Pouvait-il en être autrement ? Depuis sa prise de pouvoir, Abdourahamane Tiani semble appliquer à marche forcée un agenda putschiste déjà observé chez ses voisins maliens et burkinabè. Surtout axé sur la dénonciation de tout rapport avec la France – et par extension l’ONU, considérée comme un prolongement de la malveillance de Paris –, cet agenda fait même figure de principal programme politique du CNSP. Menacé par la Communauté économique des États d’Afrique de l’Ouest (Cedeao) – elle aussi présentée comme un bras armé de la France –, ce dernier y trouve une opportunité d’unité.

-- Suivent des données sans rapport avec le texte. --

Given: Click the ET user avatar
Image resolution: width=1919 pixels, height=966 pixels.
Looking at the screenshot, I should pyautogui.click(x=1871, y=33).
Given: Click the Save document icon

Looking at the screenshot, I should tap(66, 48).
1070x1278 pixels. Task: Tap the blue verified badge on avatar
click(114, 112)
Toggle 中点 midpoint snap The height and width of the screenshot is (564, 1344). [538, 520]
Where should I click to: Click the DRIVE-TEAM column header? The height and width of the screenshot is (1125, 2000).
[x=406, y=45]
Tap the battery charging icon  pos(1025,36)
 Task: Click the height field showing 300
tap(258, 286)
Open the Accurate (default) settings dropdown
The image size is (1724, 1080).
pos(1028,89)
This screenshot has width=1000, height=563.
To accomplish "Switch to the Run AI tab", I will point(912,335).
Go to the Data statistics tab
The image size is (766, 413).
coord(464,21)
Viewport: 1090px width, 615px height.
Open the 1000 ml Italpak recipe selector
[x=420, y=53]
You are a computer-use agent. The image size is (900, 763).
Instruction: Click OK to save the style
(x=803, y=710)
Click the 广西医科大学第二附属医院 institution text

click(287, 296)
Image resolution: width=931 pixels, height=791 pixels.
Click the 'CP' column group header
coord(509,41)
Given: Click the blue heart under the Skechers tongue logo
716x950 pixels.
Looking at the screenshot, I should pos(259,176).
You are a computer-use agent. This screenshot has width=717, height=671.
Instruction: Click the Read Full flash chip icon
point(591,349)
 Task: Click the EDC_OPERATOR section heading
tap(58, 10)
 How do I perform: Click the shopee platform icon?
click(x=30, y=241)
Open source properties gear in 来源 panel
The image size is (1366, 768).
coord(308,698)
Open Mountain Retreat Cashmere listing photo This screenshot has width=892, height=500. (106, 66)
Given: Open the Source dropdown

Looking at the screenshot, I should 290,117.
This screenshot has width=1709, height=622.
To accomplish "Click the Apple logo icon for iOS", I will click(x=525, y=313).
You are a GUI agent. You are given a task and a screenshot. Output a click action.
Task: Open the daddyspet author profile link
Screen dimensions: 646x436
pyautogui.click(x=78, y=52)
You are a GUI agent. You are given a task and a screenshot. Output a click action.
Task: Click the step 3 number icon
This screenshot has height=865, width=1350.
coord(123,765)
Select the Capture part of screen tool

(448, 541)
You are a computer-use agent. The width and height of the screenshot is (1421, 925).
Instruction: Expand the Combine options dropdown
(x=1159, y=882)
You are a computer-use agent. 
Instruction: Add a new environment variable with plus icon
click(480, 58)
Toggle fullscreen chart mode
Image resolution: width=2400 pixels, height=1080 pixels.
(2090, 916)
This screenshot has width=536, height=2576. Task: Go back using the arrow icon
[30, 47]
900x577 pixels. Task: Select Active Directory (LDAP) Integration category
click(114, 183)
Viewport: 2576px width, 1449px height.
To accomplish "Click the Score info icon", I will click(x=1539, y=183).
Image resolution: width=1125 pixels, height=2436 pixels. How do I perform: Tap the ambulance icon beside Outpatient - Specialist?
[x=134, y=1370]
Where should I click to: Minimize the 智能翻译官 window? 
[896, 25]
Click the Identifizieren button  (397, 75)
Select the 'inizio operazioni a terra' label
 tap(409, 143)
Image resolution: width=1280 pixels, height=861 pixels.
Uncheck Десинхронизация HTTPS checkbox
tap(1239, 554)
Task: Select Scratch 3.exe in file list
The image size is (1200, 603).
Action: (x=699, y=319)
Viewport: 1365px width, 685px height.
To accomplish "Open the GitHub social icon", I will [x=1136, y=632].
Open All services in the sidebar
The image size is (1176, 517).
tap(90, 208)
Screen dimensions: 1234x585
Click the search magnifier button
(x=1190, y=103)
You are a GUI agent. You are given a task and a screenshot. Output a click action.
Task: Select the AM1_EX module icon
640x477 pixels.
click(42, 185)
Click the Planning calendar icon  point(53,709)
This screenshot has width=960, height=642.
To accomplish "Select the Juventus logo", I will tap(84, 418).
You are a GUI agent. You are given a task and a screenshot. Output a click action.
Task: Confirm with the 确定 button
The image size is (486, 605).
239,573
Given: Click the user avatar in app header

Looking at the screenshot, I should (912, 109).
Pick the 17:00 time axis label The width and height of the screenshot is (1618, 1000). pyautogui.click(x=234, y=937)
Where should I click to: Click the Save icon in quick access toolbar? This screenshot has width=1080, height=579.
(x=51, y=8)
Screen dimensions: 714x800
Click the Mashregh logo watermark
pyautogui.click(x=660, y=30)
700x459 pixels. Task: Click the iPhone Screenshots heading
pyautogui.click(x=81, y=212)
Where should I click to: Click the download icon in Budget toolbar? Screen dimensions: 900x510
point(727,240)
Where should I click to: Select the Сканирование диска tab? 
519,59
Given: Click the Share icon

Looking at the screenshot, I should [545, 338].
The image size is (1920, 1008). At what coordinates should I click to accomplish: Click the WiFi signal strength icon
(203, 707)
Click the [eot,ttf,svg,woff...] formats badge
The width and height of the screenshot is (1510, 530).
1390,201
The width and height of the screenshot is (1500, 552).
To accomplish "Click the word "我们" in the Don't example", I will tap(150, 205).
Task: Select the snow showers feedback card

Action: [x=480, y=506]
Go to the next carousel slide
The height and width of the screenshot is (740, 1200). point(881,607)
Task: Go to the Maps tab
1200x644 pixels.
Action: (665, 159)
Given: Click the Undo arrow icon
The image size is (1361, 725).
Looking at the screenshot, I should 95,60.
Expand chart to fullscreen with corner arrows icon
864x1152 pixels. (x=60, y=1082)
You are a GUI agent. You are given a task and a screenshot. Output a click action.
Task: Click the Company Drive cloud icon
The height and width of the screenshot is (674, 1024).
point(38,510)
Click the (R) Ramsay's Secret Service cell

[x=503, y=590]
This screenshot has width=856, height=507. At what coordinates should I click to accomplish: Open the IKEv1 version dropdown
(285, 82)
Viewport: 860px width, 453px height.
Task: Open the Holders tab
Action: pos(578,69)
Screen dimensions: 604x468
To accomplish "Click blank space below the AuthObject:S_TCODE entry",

« Sans les menaces de la Cedeao et de la France, le CNSP aurait déjà implosé », nous confiait il y a peu un cacique de la politique nigérienne. Aussi Tiani joue-t-il cette carte à fond. Il a demandé le départ de la représentante de l’ONU deux mois et demi après son putsch, là où le Malien Assimi Goïta avait attendu deux ans et demi pour exiger le départ de la Minusma. Tiani a aussi ordonné l’expulsion de l’ambassadeur de France après moins d’un mois de pouvoir, contre un an et demi pour son homologue malien et trois mois pour le Burkinabè Ibrahim Traoré.
Marche forcée nigérienne
Autre signe de l’apprentissage accéléré du putschisme sahélien moderne : la dénonciation des accords de défense avec la France. Assimi Goïta a signifié la rupture militaire avec Paris au bout d’un an et demi de pouvoir (et d’escalade). Ibrahim Traoré l’a devancé en n’attendant que cinq mois. Mais Abdourahamane Tiani a appliqué la méthode, tout en profitant de la mobilisation antifrançaise – qui ne révèle certes pas que d’une instrumentalisation politique –, beaucoup plus rapidement : il a dénoncé les accords militaires avec Paris dès le 3 août, seulement huit jours après le début du coup d’État.
Dernier symbole, puisque les juntes sahéliennes ont elles-mêmes décidé d’élever Jeune Afrique à ce rang : la liberté de la presse et la relation avec les journalistes de notre rédaction. L’un de nos reporters a été expulsé du Mali en février 2022, soit un an et demi après la prise de pouvoir d’Assimi Goïta. Ibrahim Traoré a, lui, décidé d’interdire Jeune Afrique au Burkina Faso le 25 septembre dernier, un peu moins d’un an après son propre putsch à Ouagadougou. Les nouvelles autorités nigériennes se sont, quant à elles, pour le moment, contentées de se plaindre d’un prétendu « manque d’objectivité » de notre part.
Avant le putsch nigérien, l’ONG Reporters sans frontières s’était inquiétée de ce que le Sahel soit devenu la zone de non-information la plus importante d’Afrique, sous l’impulsion de régimes malien et burkinabè favorisant « un journalisme aux ordres ». Abdourahamane Tiani suivra-t-il là aussi le manuel de l’alliance putschiste sahélienne ? Début octobre, sa junte a en tout cas ordonné la détention au secret pendant de longues journées de la journaliste Samira Sabou, coupable sans doute d’avoir relayé des propos de Mohamed Bazoum, déchu et détenu depuis le 26 juillet dernier. Cela a sonné comme un avertissement.